To date, five European hospitals have portable Immunair systems on hand, some for emergency use and others to protect children with leukemia and bone marrow transplants from potentially fatal infections that could arise while their immune systems are suppressed.

Brain scanners
While European researchers work to stamp out airborne particles, a team of JPL engineers and neurosurgeons are hoping their infrared camera will lead to more accurate surgical procedures by isolating tumors from surrounding brain tissue.

Brain tumors run slightly hotter than their surrounding tissue, due to their differing metabolic levels, said the study's lead scientist Babek Kateb, a research fellow at the University of Southern California's Keck School of Medicine.

By tracking that thermal difference, surgeons will be able to determine definite boundaries between diseased tumor cells and normal brain matter.

Using a quantum well infrared photodetector, or QWIP, the JPL camera is sensitive enough to catch even the smallest variation in temperature — just one-hundredth of a degree Celsius — in brain tissue, Gunapala said. The imager also is strong enough to provide high-definition television imagery at sensitivities down to about two cells, he added.

Researchers said the eventual goal is to incorporate infrared cameras into the microscopes currently used by surgeons to track their tumor removals, allowing doctors to switch between the two during an operation to monitor their progress.

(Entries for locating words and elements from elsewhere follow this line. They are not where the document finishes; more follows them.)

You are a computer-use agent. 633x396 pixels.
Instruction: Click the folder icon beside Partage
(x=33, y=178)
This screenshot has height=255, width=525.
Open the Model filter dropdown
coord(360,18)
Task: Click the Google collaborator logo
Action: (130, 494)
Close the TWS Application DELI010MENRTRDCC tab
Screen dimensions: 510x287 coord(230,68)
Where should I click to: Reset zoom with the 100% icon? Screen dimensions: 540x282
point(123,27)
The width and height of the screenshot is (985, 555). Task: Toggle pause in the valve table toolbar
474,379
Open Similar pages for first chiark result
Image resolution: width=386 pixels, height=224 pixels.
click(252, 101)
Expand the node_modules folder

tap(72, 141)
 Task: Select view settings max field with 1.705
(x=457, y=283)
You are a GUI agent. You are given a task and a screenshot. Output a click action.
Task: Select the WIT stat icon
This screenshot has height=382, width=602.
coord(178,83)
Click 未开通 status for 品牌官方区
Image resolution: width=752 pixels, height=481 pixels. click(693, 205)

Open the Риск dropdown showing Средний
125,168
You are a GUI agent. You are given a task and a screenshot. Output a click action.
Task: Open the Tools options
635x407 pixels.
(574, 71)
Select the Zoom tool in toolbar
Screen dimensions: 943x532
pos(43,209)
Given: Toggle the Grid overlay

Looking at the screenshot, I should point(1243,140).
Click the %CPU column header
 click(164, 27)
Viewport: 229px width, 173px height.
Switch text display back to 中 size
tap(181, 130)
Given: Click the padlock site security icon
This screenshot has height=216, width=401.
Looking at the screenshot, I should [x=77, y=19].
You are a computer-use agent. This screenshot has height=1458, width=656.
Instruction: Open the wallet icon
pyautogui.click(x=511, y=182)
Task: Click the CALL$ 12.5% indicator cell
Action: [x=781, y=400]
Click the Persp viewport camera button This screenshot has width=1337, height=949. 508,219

"The goal is something like a military heads-up display, but with a microscope," explained JPL's Wolfgang Fink, who is designing the tumor-tracking infrared software. In addition to the infrared camera, researchers are also incorporating ultraviolet capabilities to scan tumors at different wavelengths, he added.

Grounding space technology
Fullana said that the Immunair system is just one example of how space research can lead to practical, and potentially life-saving, tools on terra firma.

"It's amazing the number of fields that can benefit this," Fullana said, adding that Europe's auto and food industry's have seen offshoots from the continent's international space program. "Though the challenge is always to make it cost-effective."

The lasers behind LASIK eye surgery, for example, stem from laser radar research to help spacecraft rendevous in orbit. A personal health monitoring system called MedStar, developed to track the vital signs of space station astronauts, is being applied to patients with chronic health problems.

"I truly believe that this type of discipline action between engineers and neuroscience is the key to our success," Kateb said, adding that he hopes such cooperation continues on a more national level. "Together, the medical community and space engineers could achieve incredible results."